── SELECTED TEXT ──

Finally I'll explain why I think the era of rampant misrepresentation of performance is drawing to a close, whether governments, agencies and operators want it to or not.

Why it Matters

The underlying motivation for me writing this is that urban transit performance indicators in Sydney have been gamed. The indicators are more about producing high percentages than telling us anything meaningful. Yet they are used as a basis for judging the effectiveness of investment of tax-payers’ dollars, fare (price) setting and assessing management performance.

Reported success or improvement is rewarded, publicised or used as a basis for fare increases, when in fact many of the reported indicators do not show success or improvement in any meaningful sense (to a customer, investor or economy).

You might expect that the indicators would seek to represent features of performance that are important to users and the success of the transit business. However, this is not the case. And it’s not surprising when incentives around the creation and application of KPIs are not to develop or grow the business, but rather to project success theatre.

A half-hourly Sydney bus departs too full to take on passengers at the Edgecliff rail interchange

A half-hourly Sydney 324 bus departs too full to take on passengers at the Edgecliff rail interchange

The bus operator, State Transit, reports 99.87% Reliability in Q4 2012 (source)

The present Sydney transit KPIs are almost useless from a management perspective; they do not meaningfully inform management actions to improve customer experience. From a passenger and price-setting perspective they are at best useless and at worst intentionally deceptive. Moreover, meaningless KPIs render it impossible to analyse the (dis)improvement arising from strategic and operational changes.

This is not a problem that is confined to Sydney or transit, indeed it permeates the public sector to the highest level. However, with an active and earnest focus on performance, several transit organisations globally have overcome this bane. Sydney can too.

Yes Minister: The Florence Nightingale Award Used the Wrong Metrics to judge success

Background

In a free, competitive market with multiple participants providing similar services, those participants are typically trying their hardest to improve how they fulfil the needs and wants of their customers.

Access, Glamour, Comfort, Value- Public transport in the competitive era (left: Central London rapid transit c1890 right: US Interstate rail c1950)

In the competitive private sector, performance reporting is important mainly for managers to understand how their business is performing, and to quantify which management actions improve or impede performance and by how much. Performance reporting is also necessary to inform investors or prospective investors of how the business is performing. Understanding KPIs or Metrics is the livelihood of investors. They want to put their money in companies which meet (or will meet) consumers’ needs better than other companies trying to meet those needs.

Investors therefore seek factual metrics on performance which are an indicator of how the company satisfies peoples’ needs, how efficient it is, how it’s growing and how much money it could make. As a corollary, companies are always seeking to provide those metrics, and finesse them is such a way as to claim as much success as they can.

Whether it is a manager seeking to cast his performance in the most favourable light, or a whole company talking-up its performance pre-investment, companies have a natural incentive to create metrics that overstate performance or success at meeting customers’ needs. These, in the lean startup world, are called Vanity Metrics. A famous example was Groupon’s overstated income described here by the New York Times, so-called “adjusted consolidated segment operating income”. Informed investors are attuned to the phenomenon and know when to call bullshit.

───
── RAW DATA ──

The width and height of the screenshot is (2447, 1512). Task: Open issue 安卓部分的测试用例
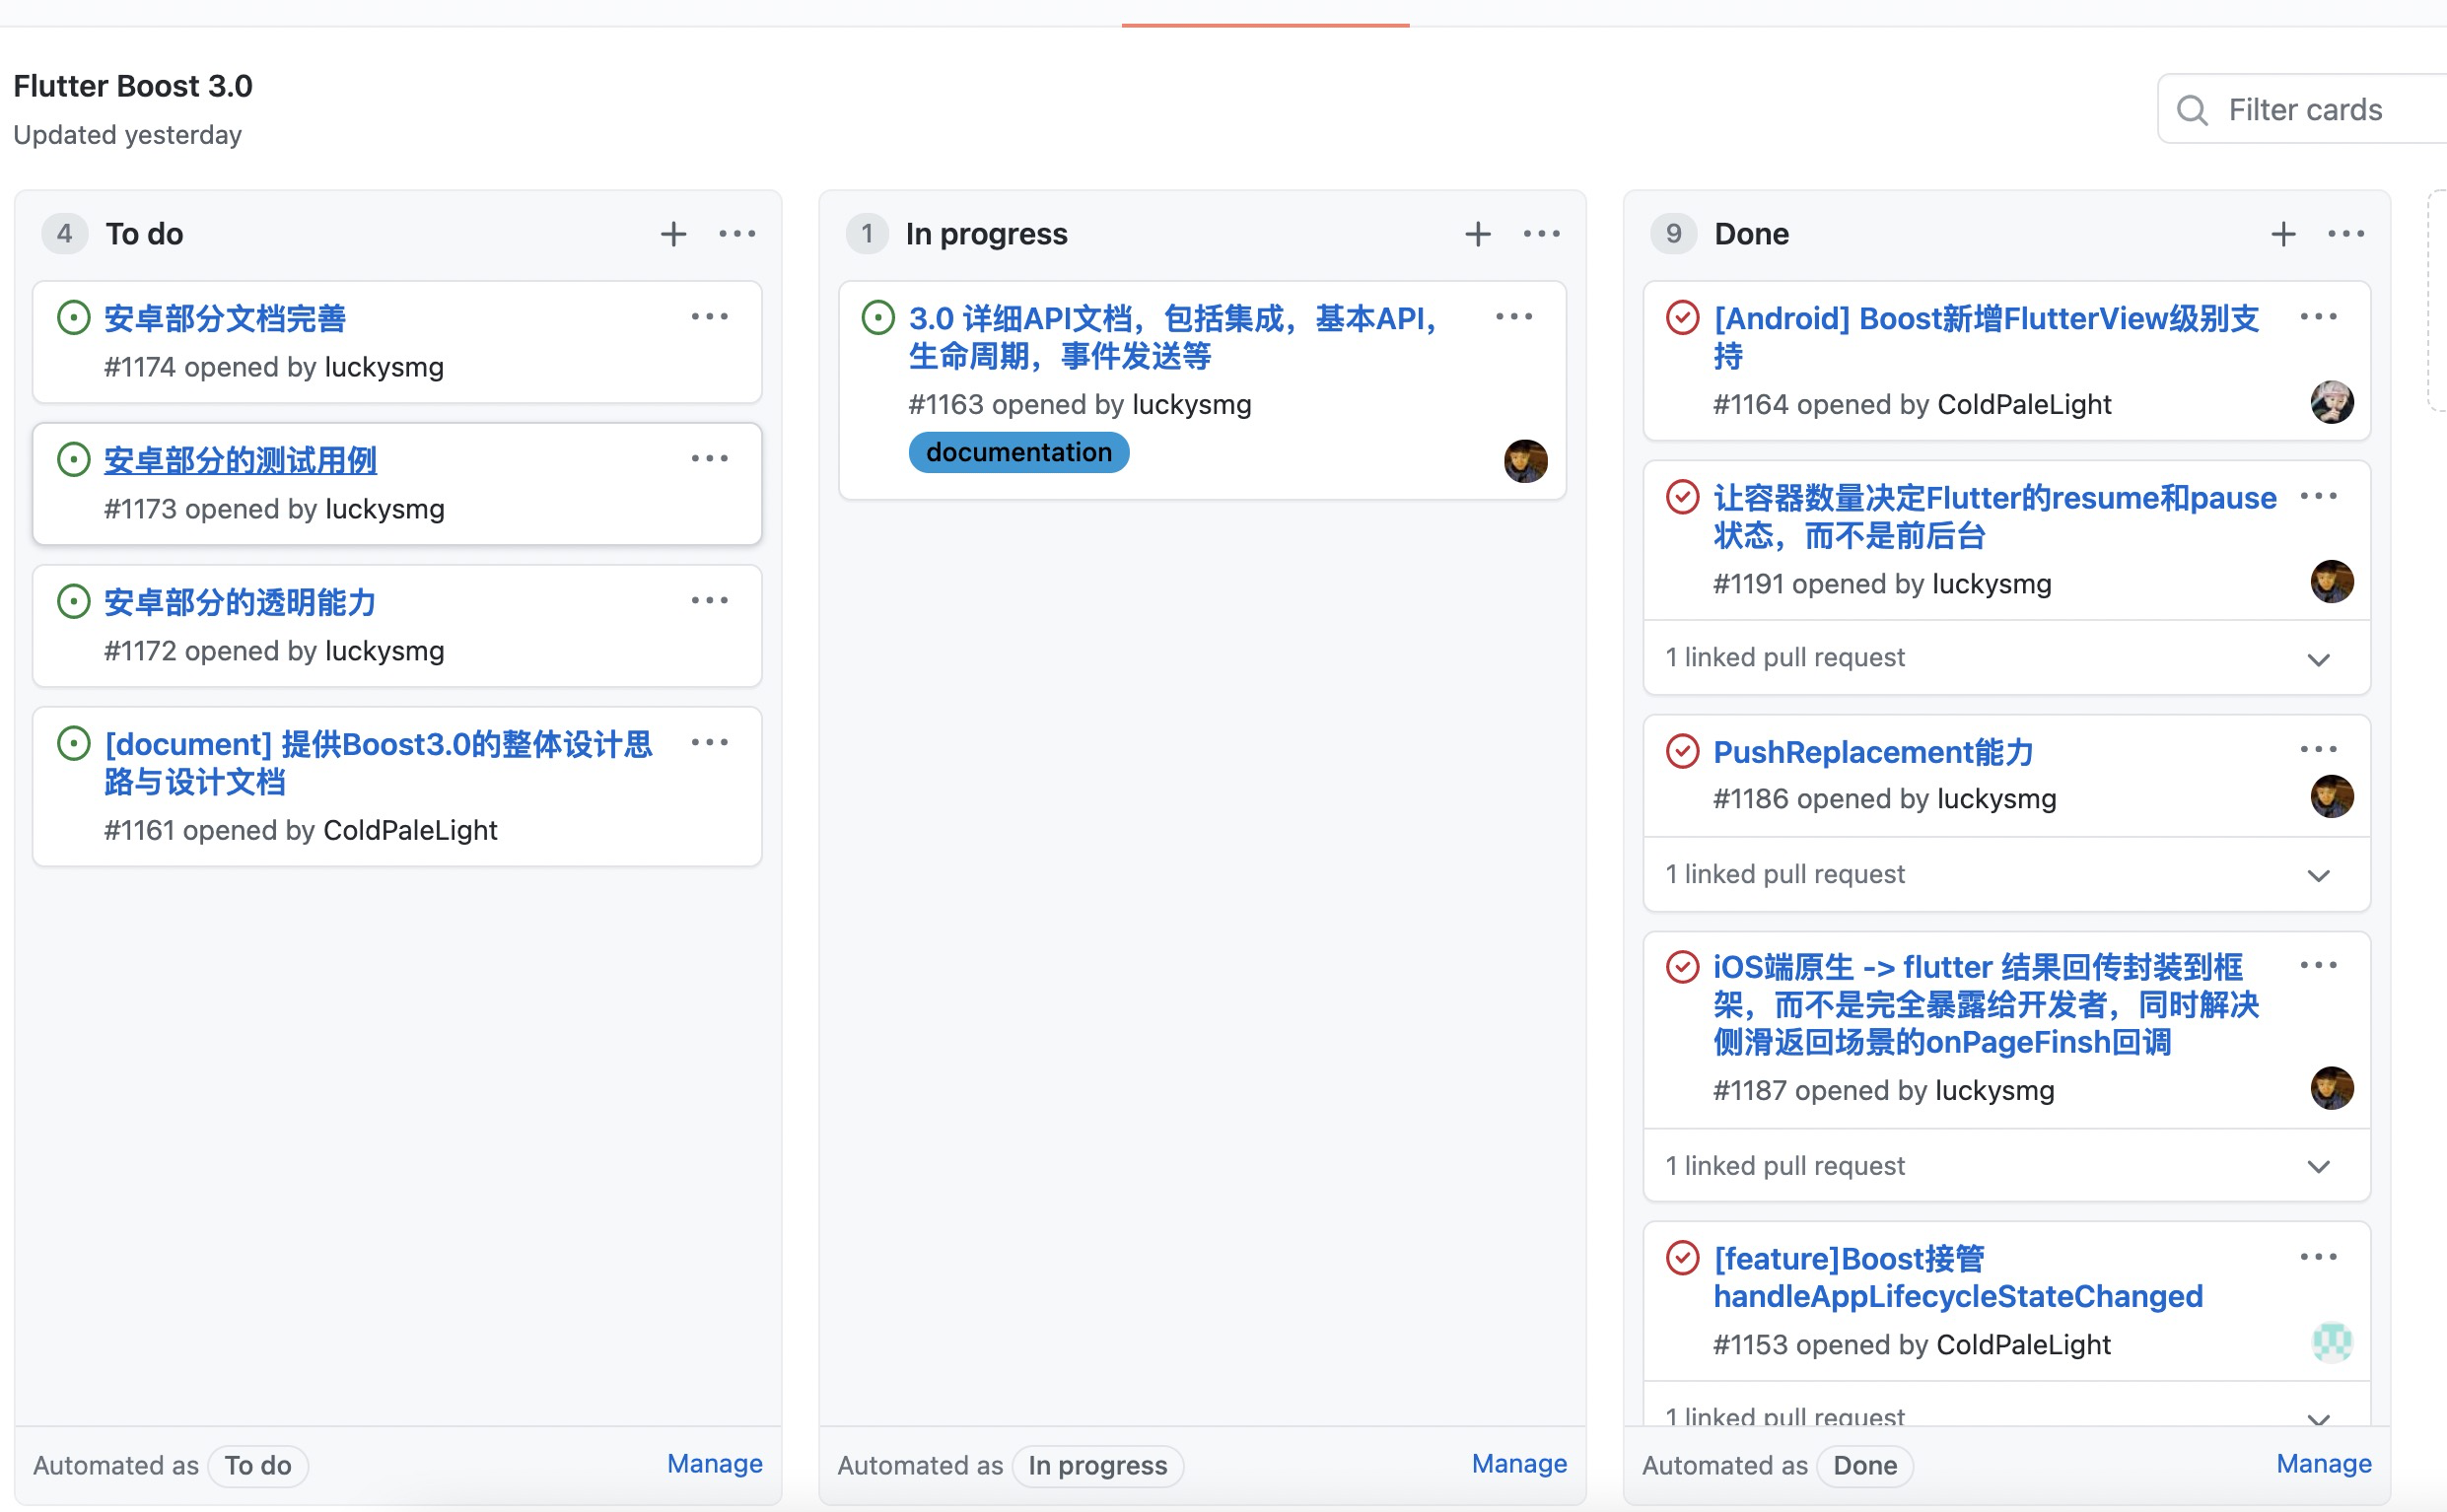pyautogui.click(x=240, y=461)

───

● **WHAT TO WORK ON**:
Resume the piece on Sydney transit performance indicators, starting right after its final sentence.

● **TASK OUTPUT**:
While speaking on the ineffectiveness of Vanity Metrics, Eric Ries defines “success theatre” as “energy that goes into making people think you’re being successful, rather than ... into serving customers” from this video (2:26-3:06)

In the private sector, performance indicators or metrics are under scrutiny from investors, prospective investors and even journalists reporting on the market.

In government-funded services operating in an uncompetitive environment, or in government-granted monopolies (like exclusive franchised bus, rail or ferry services), performance reporting is especially important. In the absence of market competition, it provides the only means by which performance and return on taxpayer dollars can be judged.

Unfortunately, however, public sector and monopoly transit operators are not under the scrutiny of shrewd investors. There is no individual or institutional investor who stands to gain or loose millions of dollars as a consequence of operational performance being misrepresented. For that matter, given transit operators' monopoly position serving an often captive market, there is often no direct signal from bad operational performance- only what comes back indirectly from the loss of a metropolitan area’s efficiency and productivity, and user (voter) displeasure expressed at the ballot box or in protests.

Taxpayers and voters are so far from the details of this one small part of their collective financial interests, that even when there is occasional scrutiny, there is no driving motivation to overhaul performance statistics of transit operators. For taxpayers, if the experience is bad enough, they’ll vote accordingly. Unfortunately, on a year-to-year level and on a decision-to-decision level, this gives us no insight into what’s working, what’s not working, and what we are really getting- in objective quantitative terms- for our dollars spent.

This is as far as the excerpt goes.